Bunu şöyle değerlendirmek lazım. Bunu çok net olarak söylüyorum, ben Ali Bilir olarak söylüyorum. 14-15 Mart’ta Türkiye’de pandemi ilan edildi, sıkıyönetim gibi yasaklar ortaya çıktı. İş yerlerimizi, ofislerimizi, her şeyimizi kapatmak zorunda kaldık. Uçuşlar durdu, oteller, rezervasyonlar iptal oldu. Tatiller iptal edilmeye başlandı, toplantılar, kongreler iptal edilmeye başlandı. Oysaki çok ümitliydik. Ve biz daha mart bitmeden, pandeminin birinci haftası, ikinci haftası haykırmaya başladık. “Biz ne olacağız, battık, yandık, bittik” demeye başladık. Sektör erken mi haykırmaya başladı diyorsunuz?

===============

■ Yapılacaklar ■
a: Verilen metinde "Bunu şöyle değerlendirmek lazım." diye başlayan paragrafı, ana bilgilerini koruyarak madde listesine dönüştürün.
b: Pandemi metninde iptal edildiği belirtilen her şeyi sıralayın.
Listenin bu çalışmada hiçbir rolü yoktur.

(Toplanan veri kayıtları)
===============

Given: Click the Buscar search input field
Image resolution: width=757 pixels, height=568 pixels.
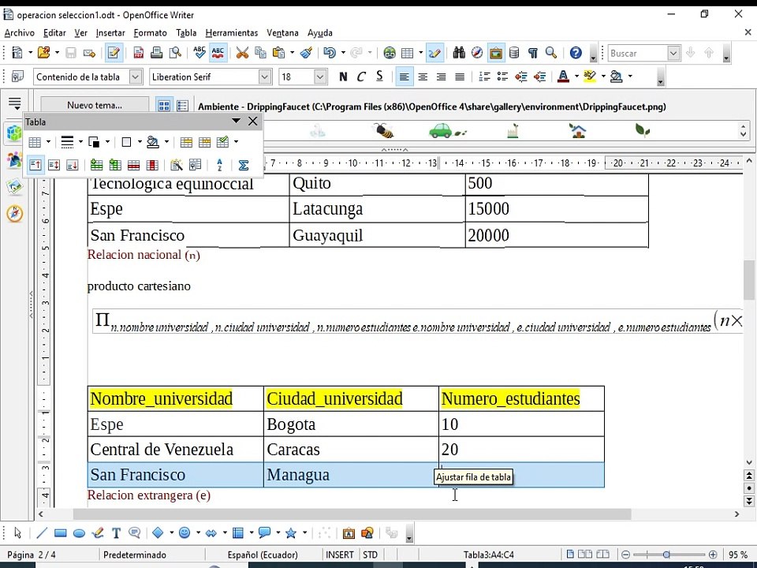Looking at the screenshot, I should pos(638,53).
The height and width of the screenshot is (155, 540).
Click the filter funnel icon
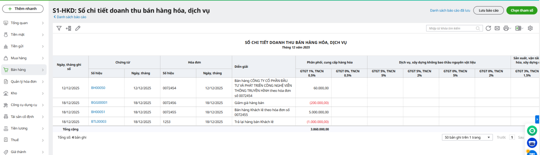pos(59,28)
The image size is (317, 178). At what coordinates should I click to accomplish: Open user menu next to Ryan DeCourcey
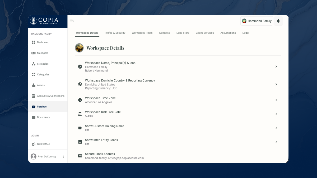click(64, 156)
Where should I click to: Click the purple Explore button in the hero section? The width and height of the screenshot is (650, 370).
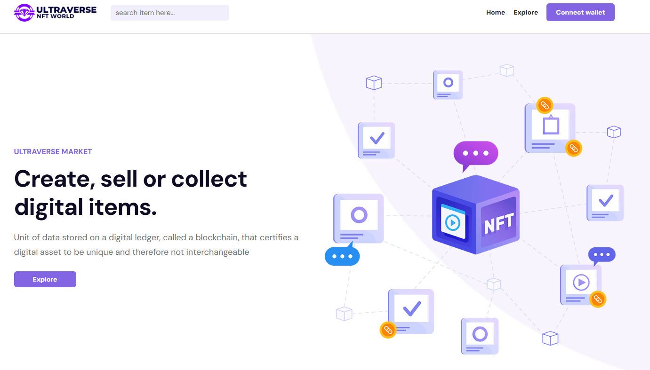click(x=45, y=279)
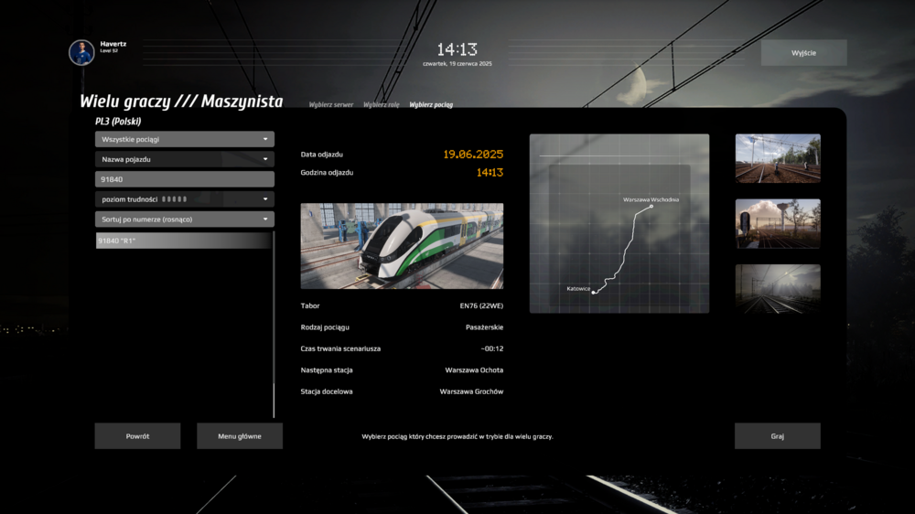Viewport: 915px width, 514px height.
Task: Open the middle thumbnail showing a railway signal
Action: (778, 224)
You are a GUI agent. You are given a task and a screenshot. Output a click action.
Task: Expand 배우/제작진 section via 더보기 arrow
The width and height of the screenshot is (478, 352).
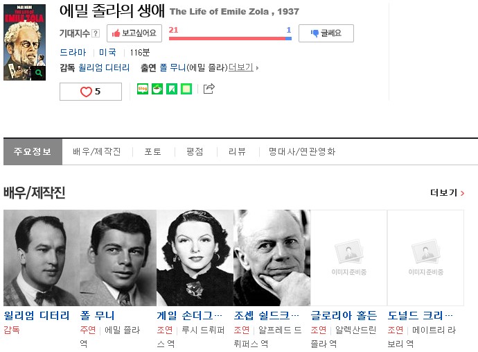[448, 193]
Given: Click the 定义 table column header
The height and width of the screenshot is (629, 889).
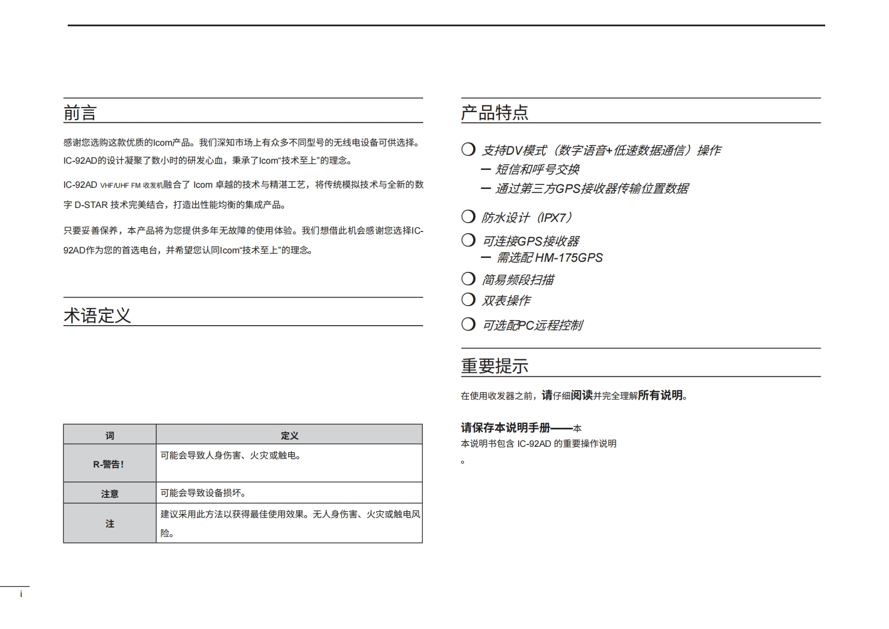Looking at the screenshot, I should (x=289, y=435).
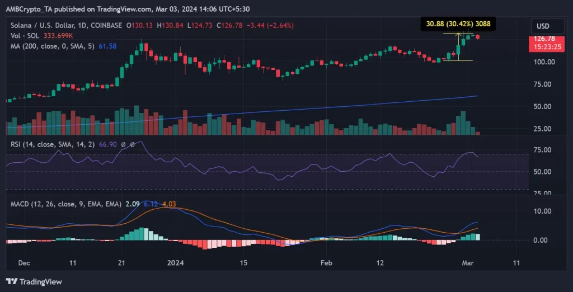Click the TradingView logo icon
The image size is (573, 292).
point(11,281)
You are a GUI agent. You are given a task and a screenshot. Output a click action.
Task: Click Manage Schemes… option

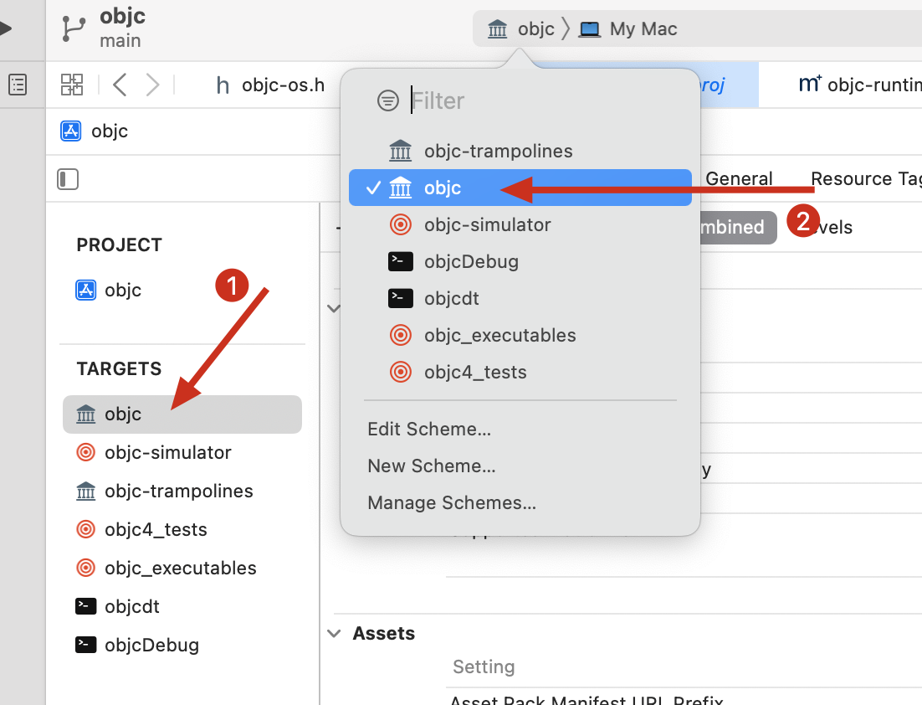coord(452,503)
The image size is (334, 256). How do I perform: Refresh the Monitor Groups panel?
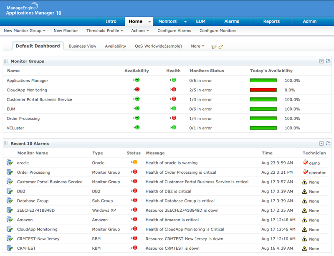tap(327, 61)
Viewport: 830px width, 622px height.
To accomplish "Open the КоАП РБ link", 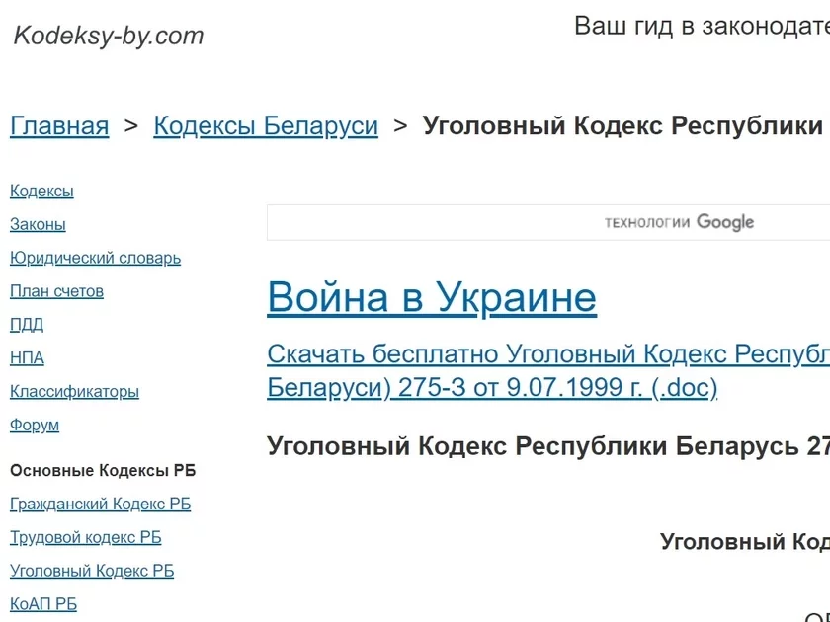I will click(43, 604).
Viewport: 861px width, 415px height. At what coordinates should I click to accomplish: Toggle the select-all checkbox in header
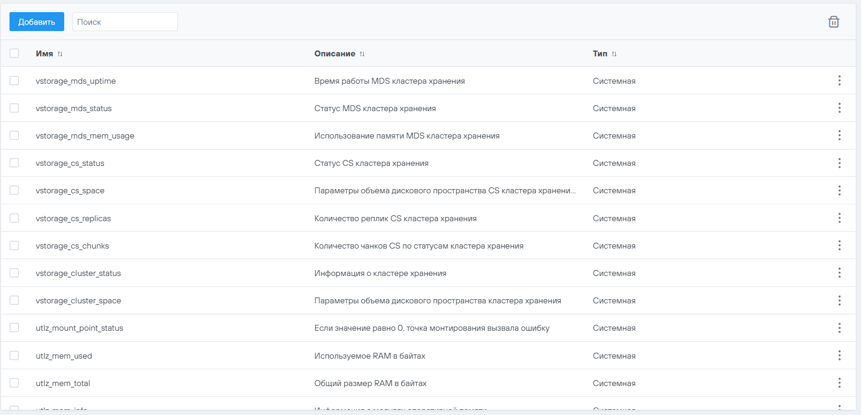point(14,53)
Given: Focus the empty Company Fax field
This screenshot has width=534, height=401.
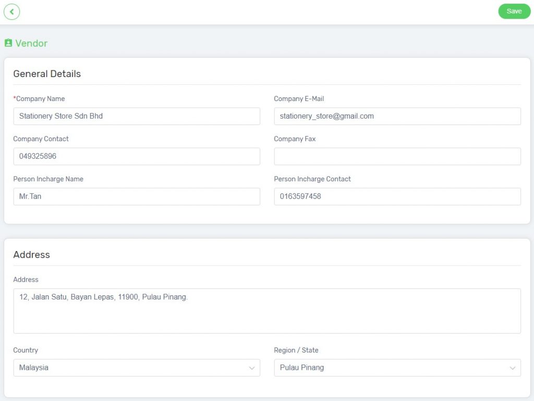Looking at the screenshot, I should click(x=397, y=156).
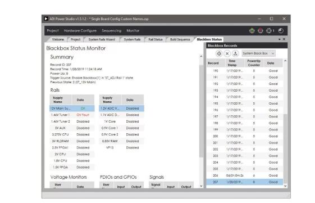
Task: Click the status monitor scroll down arrow
Action: pyautogui.click(x=201, y=186)

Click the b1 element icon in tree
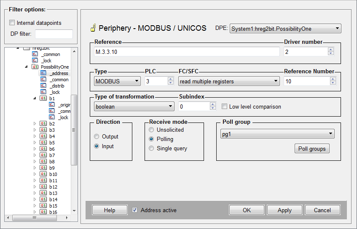[43, 99]
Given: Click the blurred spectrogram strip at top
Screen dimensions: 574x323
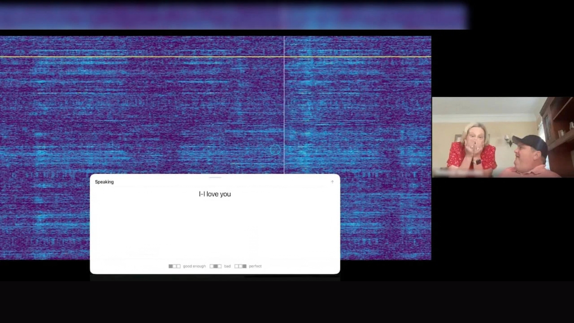Looking at the screenshot, I should pyautogui.click(x=233, y=17).
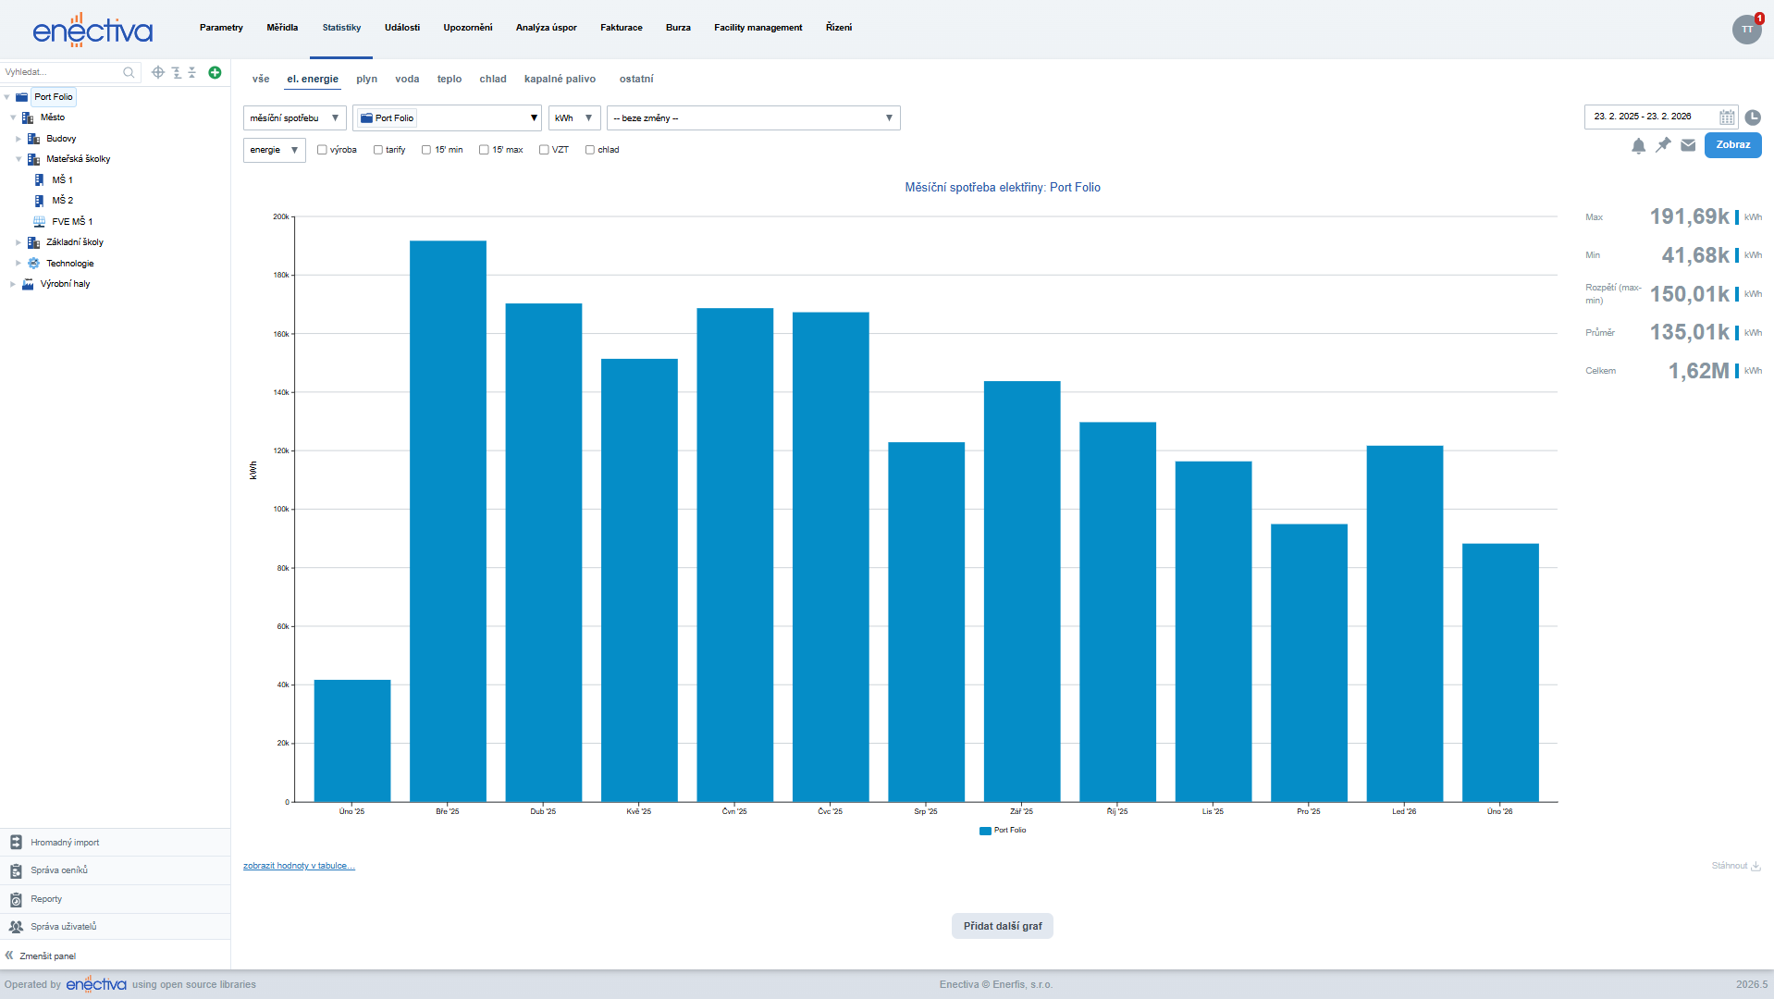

===============

■ Yazılı yanıtlar ■
a:
- Konuşan kişi söylediklerini açıkça, Ali Bilir olarak dile getiriyor.
- 14-15 Mart'ta Türkiye'de pandemi ilan edildi ve sıkıyönetim benzeri yasaklar başladı.
- İş yerleri, ofisler ve her şey kapatılmak zorunda kalındı.
- Uçuşlar durdu.
- Oteller, rezervasyonlar, tatiller, toplantılar ve kongreler iptal edildi.
- Oysa büyük umut vardı.
- Mart bitmeden, pandeminin ilk iki haftasında "battık, yandık, bittik" diye haykırılmaya başlandı.

b: Oteller, rezervasyonlar, tatiller, toplantılar, kongreler